发布时间:2020.05.22
来源:Journal of Econometrics2020,216(2),450-493.
作者:Li,Yong, Yu,Jun and Zeng,tao.
人大经济学院李勇教授学术论文在国际著名计量经济学杂志(Journal of Econometrics)上正式发表。
该论文是与浙江大学经济学院曾涛助理教授以及新加坡管理大学余俊教授共同合作。该篇论文基于著名的模型准则Deviance Information Criterion (DIC, Spiegelhalter et al. 2002), 提出了新的改进模型选择方法。对于经济金融中流行的隐变量模型,该论文首先提出适用于隐变量模型的积分信息准则。同时,针对错误设定的计量模型,文章又提出了一种可以在存在模型误设情况下使用的稳健信息准则。
作者简介:
李勇教授现为经济学院副院长,计量经济学和金融学教授(博导),长期以来从事贝叶斯金融计量经济学,量化投资,资产配置方面的研究。这是李勇教授第五次在计量经济学顶级期刊Journal of Econometrics发表学术文章。
论文摘要:
Deviance information criterion (DIC) has been widely used for Bayesian model comparison, especially after Markov chain Monte Carlo (MCMC) is used to estimate candidate models. This paper first studies the problem of using DIC to compare latent variable models when DIC is calculated from the conditional likelihood. In particular, it is shown that the conditional likelihood approach undermines theoretical underpinnings of DIC. A new version of DIC, namely DICL, is proposed to compare latent variable models. The large sample properties of DICL are studied. A frequentist justification of DICL is provided. Like AIC, DICL provides an asymptotically unbiased estimator to the expected Kullback-Leibler (KL) divergence between the DGP and a predictive distribution. Some popular algorithms, such as the EM, Kalman and particle filtering algorithms, are introduced to compute DICL for latent variable models.
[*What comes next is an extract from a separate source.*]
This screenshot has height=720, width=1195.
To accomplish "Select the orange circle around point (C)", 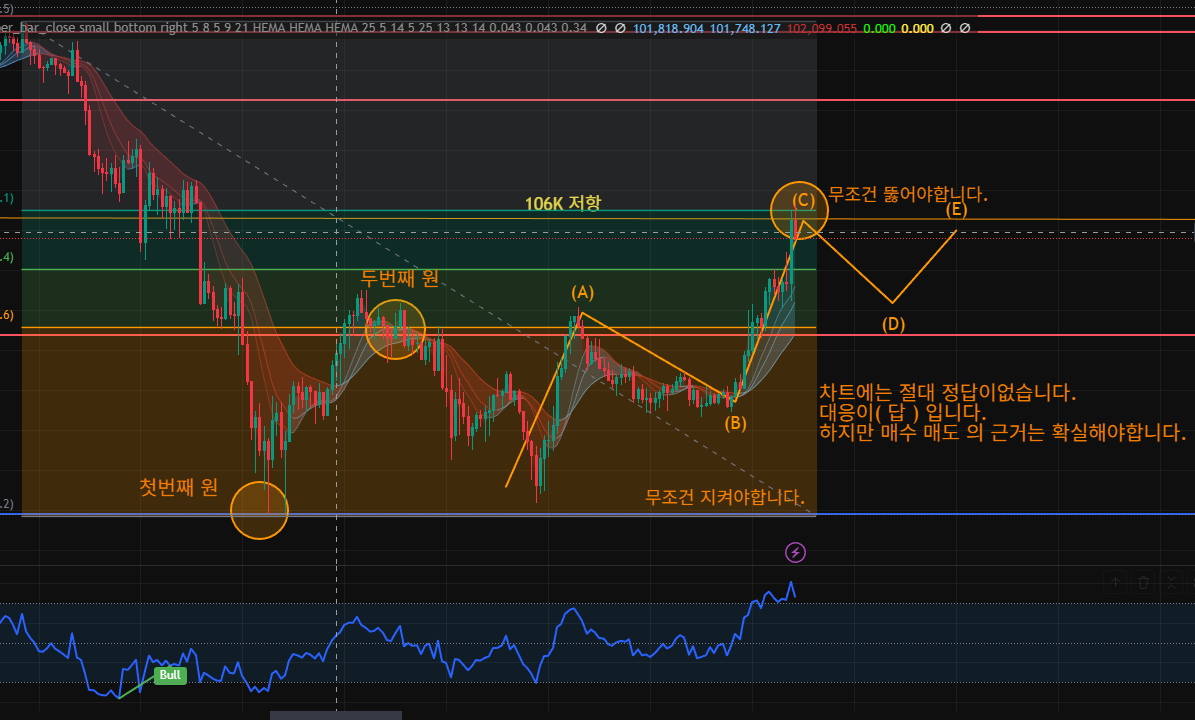I will (x=798, y=209).
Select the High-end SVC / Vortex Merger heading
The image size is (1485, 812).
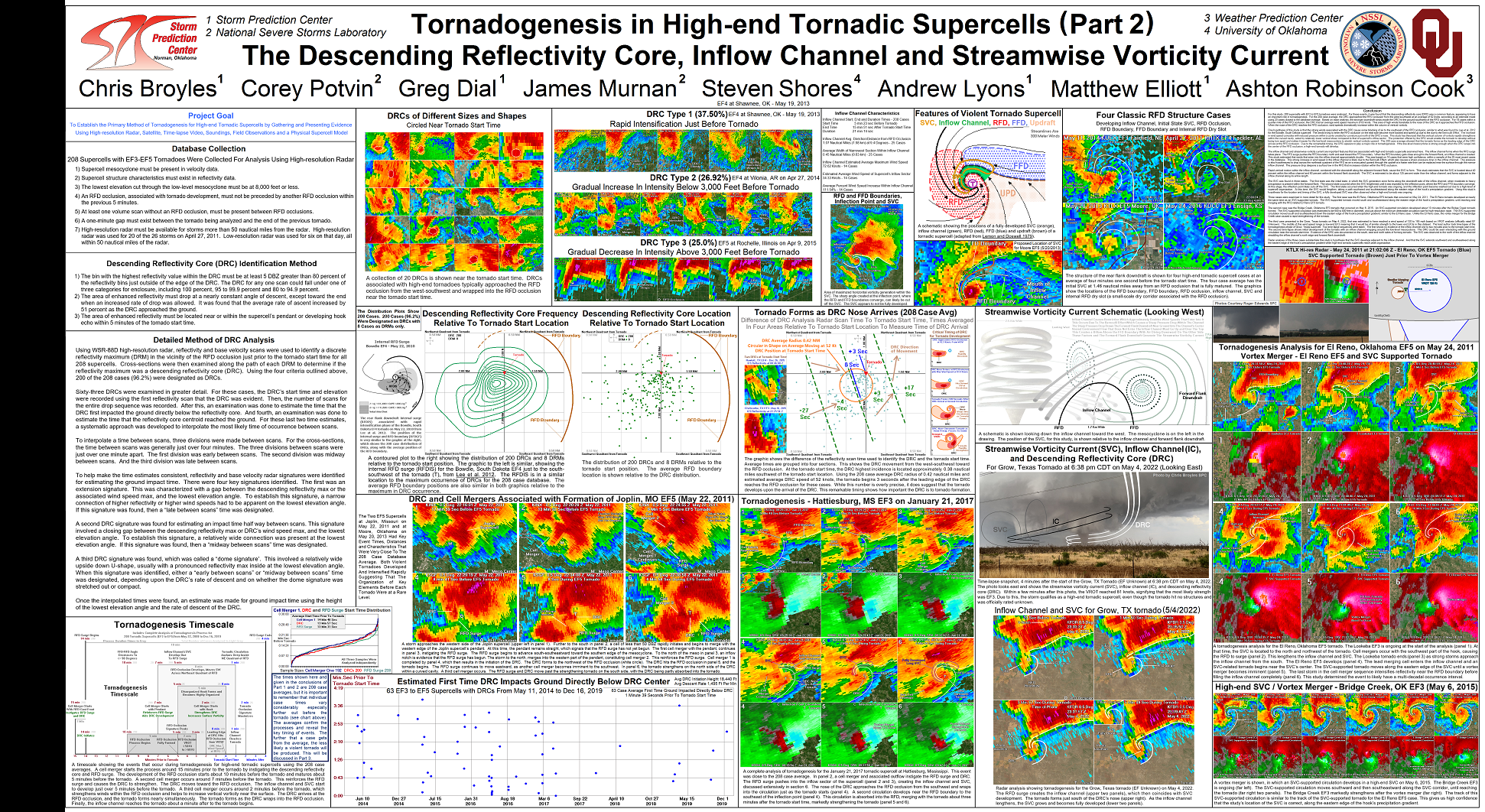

Moreover, this paper studies the problem of using DIC to compare misspecified models. A new version of DIC, namely DICM, is proposed and it can be regarded as a Bayesian version of TIC. A frequentist justification of DICM is provided under misspecification. DICL and DICM are illustrated using asset pricing models and stochastic volatility models.